• TASK INSTRUCTIONS
Everything in the listing below must be duplicated exactly.

• DATA TO EXAMINE

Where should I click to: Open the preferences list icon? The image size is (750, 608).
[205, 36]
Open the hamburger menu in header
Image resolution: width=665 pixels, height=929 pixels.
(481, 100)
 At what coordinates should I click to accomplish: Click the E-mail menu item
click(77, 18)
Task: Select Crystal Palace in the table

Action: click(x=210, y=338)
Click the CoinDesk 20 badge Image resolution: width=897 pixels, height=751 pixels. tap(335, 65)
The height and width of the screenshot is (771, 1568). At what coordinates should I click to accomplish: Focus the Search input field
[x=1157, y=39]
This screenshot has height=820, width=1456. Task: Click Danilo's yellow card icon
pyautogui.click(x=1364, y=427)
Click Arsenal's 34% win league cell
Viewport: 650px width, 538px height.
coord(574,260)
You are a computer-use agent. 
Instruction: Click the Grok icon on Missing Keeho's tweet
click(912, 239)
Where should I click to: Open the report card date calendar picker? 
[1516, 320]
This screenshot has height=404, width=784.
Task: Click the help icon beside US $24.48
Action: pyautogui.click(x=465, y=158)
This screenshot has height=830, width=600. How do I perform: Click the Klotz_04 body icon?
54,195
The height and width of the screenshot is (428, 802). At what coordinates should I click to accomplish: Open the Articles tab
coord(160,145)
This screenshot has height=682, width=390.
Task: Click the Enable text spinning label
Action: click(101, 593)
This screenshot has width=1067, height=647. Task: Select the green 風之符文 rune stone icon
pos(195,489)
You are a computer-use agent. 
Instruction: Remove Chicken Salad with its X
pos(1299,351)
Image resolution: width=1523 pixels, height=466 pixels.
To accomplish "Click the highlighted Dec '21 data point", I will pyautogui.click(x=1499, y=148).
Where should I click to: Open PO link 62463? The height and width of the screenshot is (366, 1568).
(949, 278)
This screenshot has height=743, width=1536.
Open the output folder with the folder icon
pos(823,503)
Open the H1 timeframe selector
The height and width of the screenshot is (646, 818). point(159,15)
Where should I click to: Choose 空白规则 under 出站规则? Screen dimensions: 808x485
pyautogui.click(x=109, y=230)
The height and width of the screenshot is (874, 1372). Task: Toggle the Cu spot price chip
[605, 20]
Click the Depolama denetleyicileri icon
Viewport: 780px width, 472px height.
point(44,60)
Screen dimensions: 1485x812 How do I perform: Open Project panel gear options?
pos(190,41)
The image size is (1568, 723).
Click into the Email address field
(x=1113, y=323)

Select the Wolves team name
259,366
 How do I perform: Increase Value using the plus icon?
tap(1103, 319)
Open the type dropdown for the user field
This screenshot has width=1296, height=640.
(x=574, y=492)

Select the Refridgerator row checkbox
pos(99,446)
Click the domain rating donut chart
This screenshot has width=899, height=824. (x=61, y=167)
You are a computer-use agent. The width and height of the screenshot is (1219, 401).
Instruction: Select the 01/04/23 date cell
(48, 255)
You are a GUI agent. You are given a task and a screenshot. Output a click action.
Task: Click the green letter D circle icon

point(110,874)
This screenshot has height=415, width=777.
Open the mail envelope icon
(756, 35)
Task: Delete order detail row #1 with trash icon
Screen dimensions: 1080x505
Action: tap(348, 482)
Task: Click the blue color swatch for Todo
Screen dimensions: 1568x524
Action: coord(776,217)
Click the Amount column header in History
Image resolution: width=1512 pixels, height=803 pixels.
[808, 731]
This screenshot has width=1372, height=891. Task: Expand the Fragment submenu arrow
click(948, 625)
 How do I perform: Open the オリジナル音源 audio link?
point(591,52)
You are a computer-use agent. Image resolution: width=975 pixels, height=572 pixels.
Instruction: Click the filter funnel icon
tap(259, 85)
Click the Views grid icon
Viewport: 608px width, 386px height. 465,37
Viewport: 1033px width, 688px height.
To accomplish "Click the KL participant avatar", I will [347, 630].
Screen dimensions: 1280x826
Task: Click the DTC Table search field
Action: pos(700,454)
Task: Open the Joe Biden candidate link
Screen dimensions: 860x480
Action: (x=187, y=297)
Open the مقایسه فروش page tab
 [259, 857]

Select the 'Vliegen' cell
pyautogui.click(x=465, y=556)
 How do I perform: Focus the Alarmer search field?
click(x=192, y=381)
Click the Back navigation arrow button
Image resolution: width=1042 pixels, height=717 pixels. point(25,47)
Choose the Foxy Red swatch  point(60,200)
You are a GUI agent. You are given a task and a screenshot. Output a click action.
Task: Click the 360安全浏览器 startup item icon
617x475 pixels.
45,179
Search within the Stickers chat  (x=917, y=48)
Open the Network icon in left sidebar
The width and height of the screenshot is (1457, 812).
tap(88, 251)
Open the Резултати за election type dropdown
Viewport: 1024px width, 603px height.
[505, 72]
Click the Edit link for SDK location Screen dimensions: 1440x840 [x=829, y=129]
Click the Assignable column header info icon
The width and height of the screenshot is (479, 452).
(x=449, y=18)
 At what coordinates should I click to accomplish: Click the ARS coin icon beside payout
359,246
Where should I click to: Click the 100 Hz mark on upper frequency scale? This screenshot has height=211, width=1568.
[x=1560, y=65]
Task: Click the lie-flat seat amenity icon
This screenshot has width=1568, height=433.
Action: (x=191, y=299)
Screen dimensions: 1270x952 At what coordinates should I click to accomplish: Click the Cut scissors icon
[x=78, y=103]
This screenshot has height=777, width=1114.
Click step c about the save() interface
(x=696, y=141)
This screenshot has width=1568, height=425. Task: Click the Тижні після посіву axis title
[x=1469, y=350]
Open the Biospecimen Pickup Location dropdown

• RESPONSE AREA
Where should I click to: Open the preferences list icon? The image size is (750, 608).
[205, 36]
Open the hamburger menu in header
Image resolution: width=665 pixels, height=929 pixels.
(481, 100)
 At what coordinates should I click to accomplish: Click the E-mail menu item
click(77, 18)
Task: Select Crystal Palace in the table

Action: click(x=210, y=338)
Click the CoinDesk 20 badge Image resolution: width=897 pixels, height=751 pixels. tap(335, 65)
The height and width of the screenshot is (771, 1568). At what coordinates should I click to accomplish: Focus the Search input field
[x=1157, y=39]
This screenshot has height=820, width=1456. Task: Click Danilo's yellow card icon
pyautogui.click(x=1364, y=427)
Click Arsenal's 34% win league cell
Viewport: 650px width, 538px height.
coord(574,260)
You are a computer-use agent. 
Instruction: Click the Grok icon on Missing Keeho's tweet
click(912, 239)
Where should I click to: Open the report card date calendar picker? 
[1516, 320]
This screenshot has height=404, width=784.
Task: Click the help icon beside US $24.48
Action: pyautogui.click(x=465, y=158)
This screenshot has height=830, width=600. How do I perform: Click the Klotz_04 body icon?
54,195
The height and width of the screenshot is (428, 802). At what coordinates should I click to accomplish: Open the Articles tab
coord(160,145)
This screenshot has height=682, width=390.
Task: Click the Enable text spinning label
Action: click(101, 593)
This screenshot has width=1067, height=647. Task: Select the green 風之符文 rune stone icon
pos(195,489)
You are a computer-use agent. 
Instruction: Remove Chicken Salad with its X
pos(1299,351)
Image resolution: width=1523 pixels, height=466 pixels.
To accomplish "Click the highlighted Dec '21 data point", I will pyautogui.click(x=1499, y=148).
Where should I click to: Open PO link 62463? The height and width of the screenshot is (366, 1568).
(949, 278)
This screenshot has height=743, width=1536.
Open the output folder with the folder icon
pos(823,503)
Open the H1 timeframe selector
The height and width of the screenshot is (646, 818). point(159,15)
Where should I click to: Choose 空白规则 under 出站规则? Screen dimensions: 808x485
pyautogui.click(x=109, y=230)
The height and width of the screenshot is (874, 1372). Task: Toggle the Cu spot price chip
[605, 20]
Click the Depolama denetleyicileri icon
Viewport: 780px width, 472px height.
point(44,60)
Screen dimensions: 1485x812 How do I perform: Open Project panel gear options?
pos(190,41)
The image size is (1568, 723).
Click into the Email address field
(x=1113, y=323)

Select the Wolves team name
259,366
 How do I perform: Increase Value using the plus icon?
tap(1103, 319)
Open the type dropdown for the user field
This screenshot has width=1296, height=640.
(x=574, y=492)

Select the Refridgerator row checkbox
pos(99,446)
Click the domain rating donut chart
This screenshot has width=899, height=824. (x=61, y=167)
You are a computer-use agent. The width and height of the screenshot is (1219, 401).
Instruction: Select the 01/04/23 date cell
(48, 255)
You are a GUI agent. You are given a task and a screenshot. Output a click action.
Task: Click the green letter D circle icon

point(110,874)
This screenshot has height=415, width=777.
Open the mail envelope icon
(756, 35)
Task: Delete order detail row #1 with trash icon
Screen dimensions: 1080x505
Action: tap(348, 482)
Task: Click the blue color swatch for Todo
Screen dimensions: 1568x524
Action: coord(776,217)
Click the Amount column header in History
Image resolution: width=1512 pixels, height=803 pixels.
[808, 731]
This screenshot has width=1372, height=891. Task: Expand the Fragment submenu arrow
click(948, 625)
 How do I perform: Open the オリジナル音源 audio link?
point(591,52)
You are a computer-use agent. Image resolution: width=975 pixels, height=572 pixels.
Instruction: Click the filter funnel icon
tap(259, 85)
Click the Views grid icon
Viewport: 608px width, 386px height. 465,37
Viewport: 1033px width, 688px height.
To accomplish "Click the KL participant avatar", I will [347, 630].
Screen dimensions: 1280x826
Task: Click the DTC Table search field
Action: pos(700,454)
Task: Open the Joe Biden candidate link
Screen dimensions: 860x480
Action: (x=187, y=297)
Open the مقایسه فروش page tab
 [259, 857]

Select the 'Vliegen' cell
pyautogui.click(x=465, y=556)
 How do I perform: Focus the Alarmer search field?
click(x=192, y=381)
Click the Back navigation arrow button
Image resolution: width=1042 pixels, height=717 pixels. point(25,47)
Choose the Foxy Red swatch  point(60,200)
You are a GUI agent. You are given a task and a screenshot. Output a click action.
Task: Click the 360安全浏览器 startup item icon
617x475 pixels.
45,179
Search within the Stickers chat  (x=917, y=48)
Open the Network icon in left sidebar
The width and height of the screenshot is (1457, 812).
tap(88, 251)
Open the Резултати за election type dropdown
Viewport: 1024px width, 603px height.
[505, 72]
Click the Edit link for SDK location Screen dimensions: 1440x840 [x=829, y=129]
Click the Assignable column header info icon
The width and height of the screenshot is (479, 452).
(x=449, y=18)
 At what coordinates should I click to accomplish: Click the ARS coin icon beside payout
359,246
Where should I click to: Click the 100 Hz mark on upper frequency scale? This screenshot has height=211, width=1568.
[x=1560, y=65]
Task: Click the lie-flat seat amenity icon
This screenshot has width=1568, height=433.
Action: (x=191, y=299)
Screen dimensions: 1270x952 At what coordinates should I click to accomplish: Click the Cut scissors icon
[x=78, y=103]
This screenshot has height=777, width=1114.
Click step c about the save() interface
(x=696, y=141)
This screenshot has width=1568, height=425. Task: Click the Тижні після посіву axis title
[x=1469, y=350]
Open the Biospecimen Pickup Location dropdown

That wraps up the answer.